A pesquisa “Do essencial ao Gourmet - O que os brasileiros pensam sobre alimentação saudável e produtos premium”, deixa evidente que, tratando-se de bacalhau, embora o peixe seja bastante apreciado pelos brasileiros – 50% afirma consumi-lo até três vezes ao ano, enquanto 39% o faz quatro ou mais vezes no mesmo período –, o prato ainda está restrito, em sua maioria, a datas específicas como a Páscoa e a Quaresma. A maioria dos entrevistados (51%) afirma que consome o peixe, geralmente, em ocasiões especiais. Por outro lado, 36,5% revela que o bacalhau está presente nas refeições do dia a dia. Quando questionados sobre a origem do melhor bacalhau, os campeões, de acordo com os entrevistados são: o bacalhau Norueguês (47,2%) e o Português (19,6%).

O Brasil ainda é a maior nação católica do mundo, com 172,2 milhões de fiéis, segundo o Instituto Brasileiro de Geografia e Estatística (IBGE), por isso, o período de Quaresma, que começa na Quarta-feira de Cinzas, estimula até os menos apegados à doutrina a trocarem o bife por um peixe.

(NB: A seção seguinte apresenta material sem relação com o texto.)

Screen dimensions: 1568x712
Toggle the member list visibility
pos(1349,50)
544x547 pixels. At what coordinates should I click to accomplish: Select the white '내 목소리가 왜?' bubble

Entre as tradições do período de 40 dias de preparação para a Páscoa, está a exclusão das carnes de animais de sangue quente – boi, porco e frango – durante as quartas e sextas-feiras. Mas nem todos os consumidores associam a compra à tradição religiosa, o aumento da oferta desses produtos no mercado também favorece a aquisição e incentiva o consumo, inclusive de espécies mais nobres, como o bacalhau, que é um prato bastante apreciado em datas especiais como essas, segundo o levantamento.

Bacalhau é o nome dado a cinco peixes (Gadus morhua, Gadus macrocephalus; Saithe ; Ling e Zarbo) após o processo de cura (salga e secagem). Quatro deles são do oceano Ártico (Noruega, Canadá, Rússia, Islândia e Finlândia) e o quinto é do Pacífico, ou Alasca.

O Gadus morhua, tradicionalmente conhecido como bacalhau do porto, é pescado em águas profundas do Atlântico Norte. De carne amarelada, quando seco torna-se mais branco e é a carne mais nobre devido a alimentação disponível em seu habitat. Já o Gadus macrocephalus é pescado no Pacífico Norte, é mais fibroso e suas lascas não se soltam facilmente. Sua cor é branca, mesmo quando seco e seu sabor é característico.

O Saithe possui cor mais escura e é considerado o primo mais barato. Sua carne desfia com facilidade quando cozido, enquanto o Ling, de cor branca, porém, com postas mais finas, que não desfiam facilmente, é ideal para receitas grelhadas, pois é mais firme e não se desfaz. Por último, o Zarbo é um dos menores e com postas mais finas, muito utilizadas na preparação de bolinhos e caldos.

Segundo a legislação apenas o Gadus morhua e o Gadus macrocephalus são considerados verdadeiros. No comercio eles ainda podem ser classificados nas seguintes categorias: Imperial, o mais nobre; Universal – com alguns defeitos pequenos que não comprometem a qualidade; e Popular – que contém falhas causadas no processo de pesca.